■ Task description:
Each line of the records needs to come back exactly as written.

BEGIN Exercise data

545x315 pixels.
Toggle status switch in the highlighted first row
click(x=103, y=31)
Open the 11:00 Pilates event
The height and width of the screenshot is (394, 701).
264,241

END Exercise data

■ Answer for the task:
545x315 pixels.
Toggle status switch in the highlighted first row
click(x=103, y=31)
Open the 11:00 Pilates event
The height and width of the screenshot is (394, 701).
264,241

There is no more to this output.